Celery Chutney


Celery Chutney

celery_thoheyal

Celery Thoheyal (chutney) is a side dish inspired by the South Indian style of making chutneys, also known as thoheyal. Vegetables like onions, tomatoes, and ridge gourd, leaves like coriander, mint are cooked with spices and then ground to a coarse paste. This is typically accompanied by rice and ghee, but also goes well with dosas, idlis, rotis etc.

Ingredients:

  • 4 celery stalks
  • 1 tbsp sesame oil (you can use other oils like canola oil, olive oil too)
  • 1 tsp mustard seeds
  • 1 tbsp broken urad dhal (split black gram)
  • 1 red chilli (you can add more depending on how spicy you want the dish)
  • ¼ tsp hing powder (asafoetida)
  • ¼ tsp methi powder (fenugreek powder)
  • 1 tsp tamarind paste (or 1 tbsp fresh tamarind extract)
  • Salt to taste
  • 1 tsp jaggery powder/sugar

Method:

  • Cut celery into 1 inch sized pieces (in general, you don’t have to chop very finely since you will be grinding the pieces, but the smaller the pieces, the lower the cooking time).
  • In a pan, on a medium flame, heat the oil. When the oil starts to heat up, add the mustard seeds. When they start crackling, add the urad dhal, hing, methi powder and red chilli. Keep stirring this so that the dhal gets evenly heated. Ensure that the dhal doesn’t get too dark (wait for the dhal to turn into a golden brown color) or your thoheyal will have a burned taste.
  • Add the cut celery, salt and a few drops of water and cook covered on a medium flame.
  • When the celery is cooked, add tamarind paste and jaggery and cook a bit more so that the rawness of the tamarind goes away.
  • When this cools down, grind it coarsely (fine is okay too, especially if you are serving it to kids who are fussy about pieces/chunks coming into their mouth)
  • Enjoy your thoheyal with hot rice and ghee/sesame oil or as an accompaniment to dosas, idlis, rotis, bread etc.

thoheyal_process

Tastes (Rasa):

Sweet (urad dhal, jaggery), sour (tamarind), salty (salt), pungent (chilli), bitter (methi), astringent (hing, celery).

Doshic Influence:

Chutneys have a reputation of being oily and pungent and in this form can definitely be pitta aggravating. But it is possible to make a chutney flavorful, yet mild, such that no one taste is completely dominating the dish, especially the pungent, sour and salty tastes which are usually overdone in such dishes, traditionally. Adding less of the salt, sour and pungent tastes and more of the other 3 tastes of sweet, bitter, astringent, can balance even a chutney to be more or less tridoshic.

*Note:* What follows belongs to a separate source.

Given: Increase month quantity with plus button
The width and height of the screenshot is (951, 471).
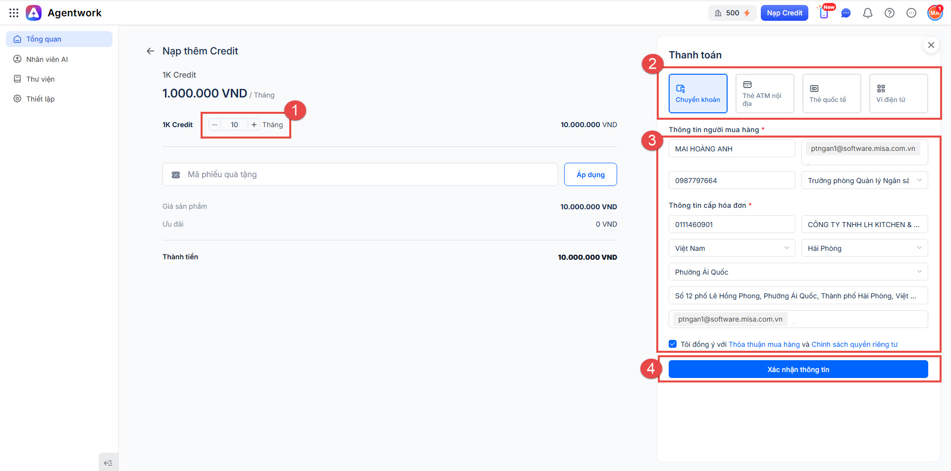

Effects on the Mind (Gunas – Qualities):

This is largely sattvic, but if spices, tamarind and salt are overdone, can be rajasic in nature. If you store the thoheyal for more than a day, the tamasic quality will start to increase.

Attributes:

Warm, oily (can be mitigated by adding appropriate amount of oil, but this is not a “dry” dish), light, sharp (can reduce sharpness by adding less spices), soft.

Ingredients that tend to produce heating effect are oil, salt, tamarind, chillies, mustard seeds. Ingredients that tend to produce cooling effect are sugar (note: sugar is cooling, but jaggery is warming), hing, methi, celery.

Overall, this recipe may be considered warming. That being said, the effect can be balanced between heating and cooling if a good mix of both types of ingredients is used.